Article Published: Saturday, July 24, 2004
Sutter readies new Fairfield referral facility
By Tom Hall/Staff Writer
With Wal-Mart on one side and the Anheuser-Busch plant on the other, the new $30 million Sutter Fairfield Medical Campus off Chadbourne Road sticks out like a sore thumb.
Conveniently enough, doctors at the campus's 17,000-square-foot Fairfield Surgery Center can fix a sore thumb, a faulty digestive system or blood vessel problems. All of the surgery is on an outpatient basis, and the campus, which is a referral facility, does not offer hospital care.
The surgery center sits on the second floor of the building, holding $2.5 million of high-tech equipment, along with five operating rooms of 500 square feet each.
Dr.

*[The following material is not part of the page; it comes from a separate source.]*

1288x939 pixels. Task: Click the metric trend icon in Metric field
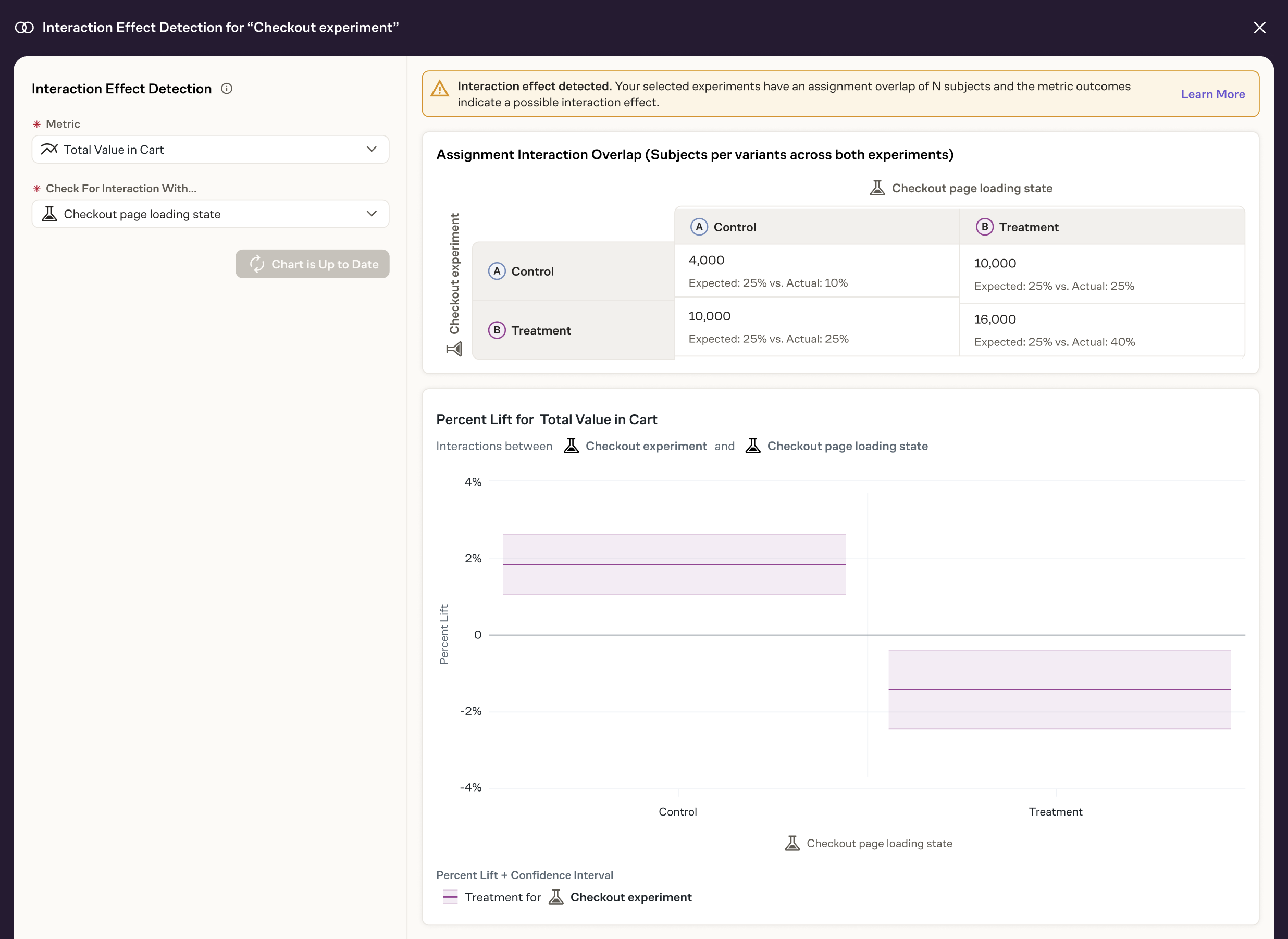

Robert Takamoto, Sutter Fairfield's medical director, said having that much space to work with is a huge advantage.
"These rooms are so large - you could do open heart surgery in here if you wanted to," Takamoto laughed.
Downstairs from the expansive surgery center is the campus' Diagnostic Imaging Center - a completely digital radiology department.

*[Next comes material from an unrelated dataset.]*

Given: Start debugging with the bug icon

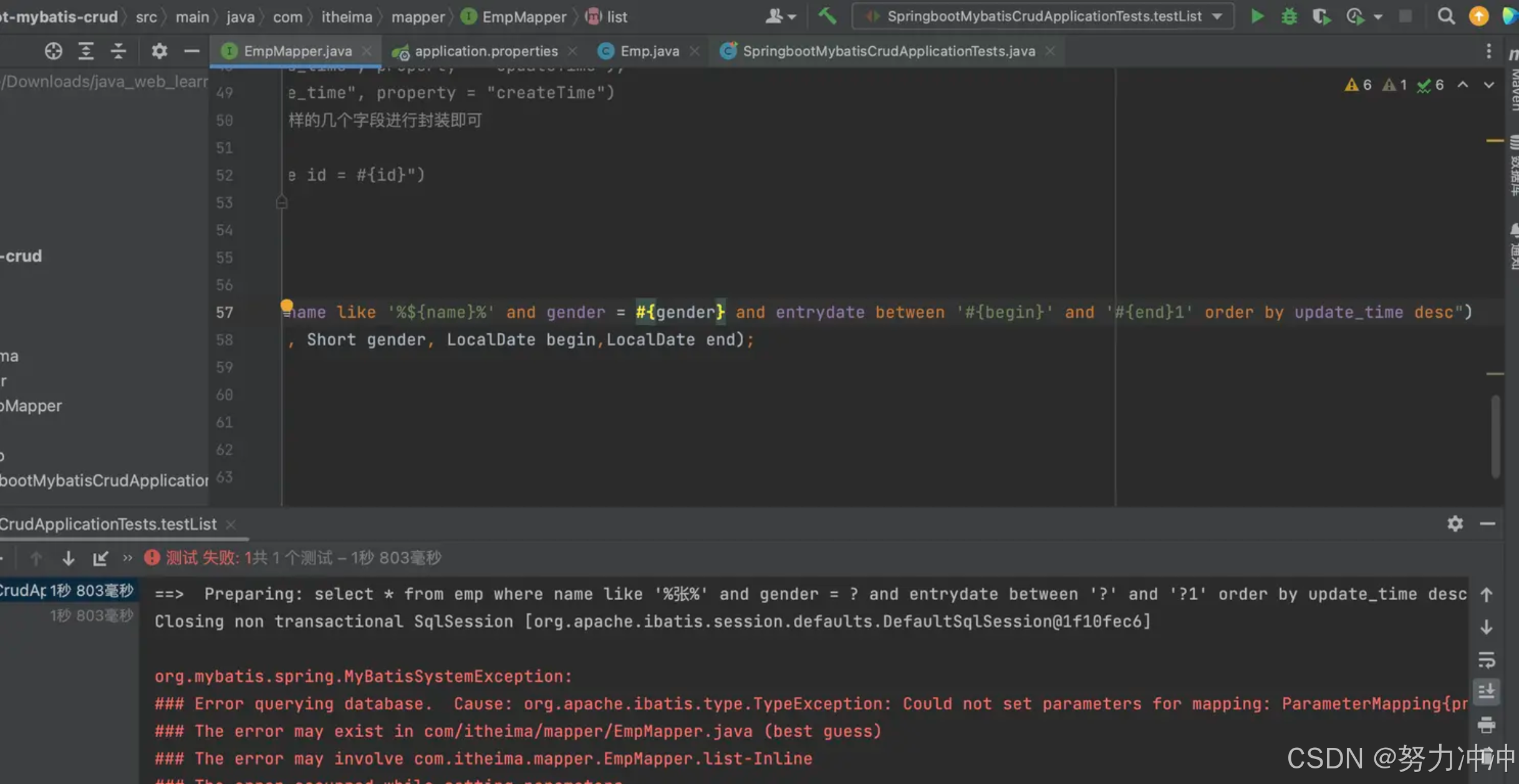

The 18,000-square-foot center is home to high-tech machines performing magnetic resonance imaging, computed tomography, mammography, bone densitometry, fluoroscopy and run-of-the-mill general radiology. James Grosskopf, the campus' lead administrator, said all of the equipment at Sutter Fairfield - most of which was built by General Electric - is top-of-the-line.

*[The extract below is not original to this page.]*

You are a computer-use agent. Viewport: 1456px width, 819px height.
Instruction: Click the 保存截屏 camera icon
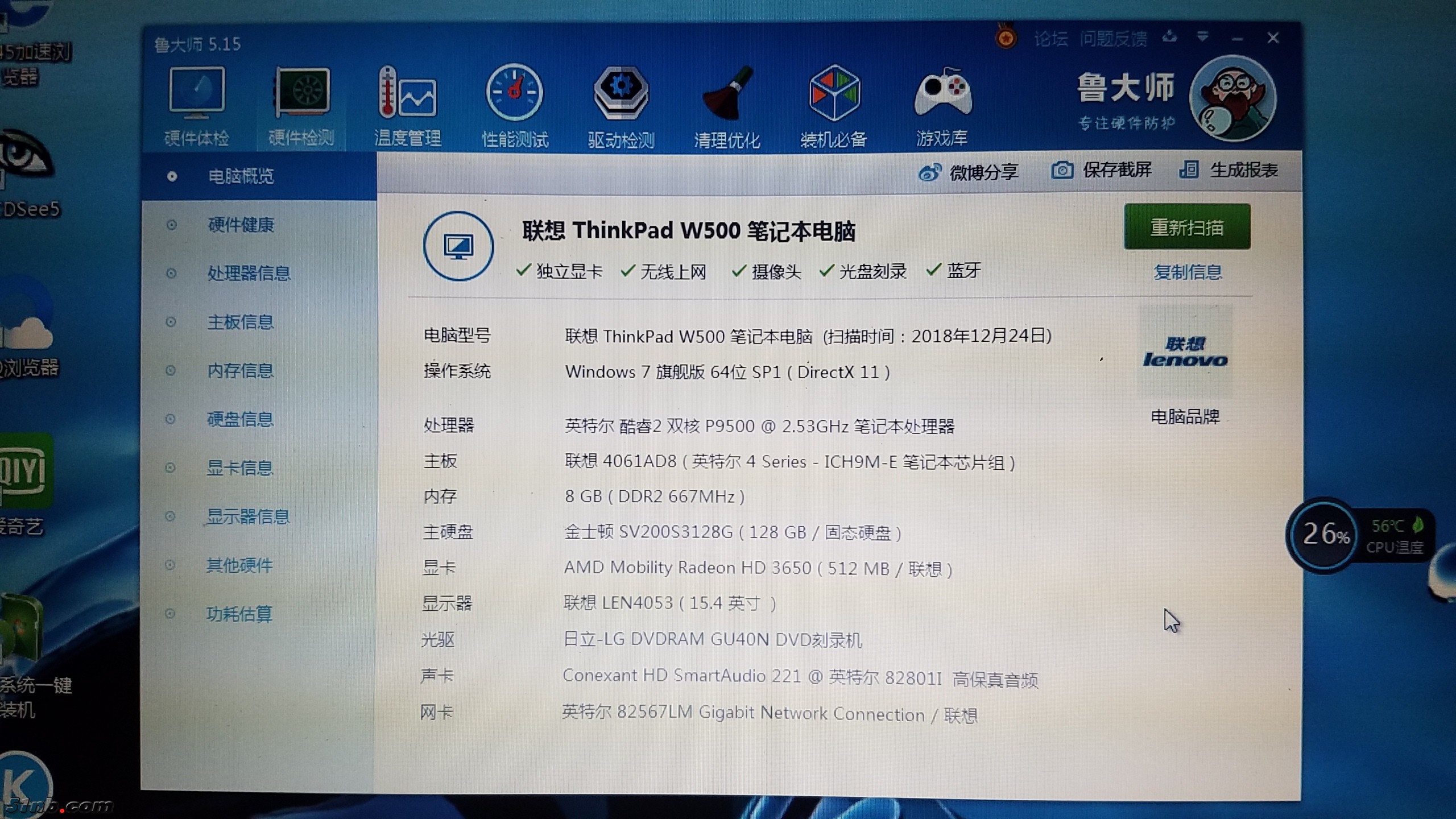point(1062,170)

"This CT scanner is three times faster than normal quad scanners," Grosskopf said while showing off the $1 million machine.
The best part of the new imaging center, Grosskopf said, is that it is completely digital - no X-ray film, no physical storage, no searching through filing cabinets for patients' records.
"If you don't have film, you don't have storage costs," Grosskopf said. "We also save on our personnel costs."
X-ray images are shot straight from the scanning machines to a central room in the imaging center to be viewed. The digital archives are stored in Sacramento and can be accessed - with proper security clearance - from any Sutter campus.
"There's no personal files to deal with. It's all in there," Grosskopf said, pointing at a computer.
John S. Ray, chief executive officer of Sutter Regional Medical Foundation, said there is another seven acres on which to expand at the site, though the focus right now is on getting the campus up and running. The first patients are expected to walk through the entrance atrium Sept. 7.
The site was chosen by Sutter because of the needs in that part of the county, said Patricia Porras, the regional operations manager for Health Inventures. Health Inventures will provide management services for the campus.
"There are limitations on access to these kind of services in Fairfield," Porras said.
Ray said the idea of a Sutter campus in Fairfield sprang to life four years ago. Sutter operates facilities across Northern California, including medical offices in Vacaville, Rio Vista and Fairfield; medical centers in Sacramento, Roseville and Vallejo; and a hospital in Davis.
Sutter Fairfield will hold a community open house Sunday from 1 to 5 p.m. Refreshments and tours will be available, as will drawings for free bone-density screenings and lipid blood tests.
Porras said Sutter Fairfield, 80,000 square feet in size, has the potential to serve 3,800 patients per year. With all the surgery outpatient and with no hospital care, Takamoto said, schedules should flow smoothly.
"It's so efficient this way," the doctor said. "Unless a surgeon gets called away, everyone will be operated on right on time."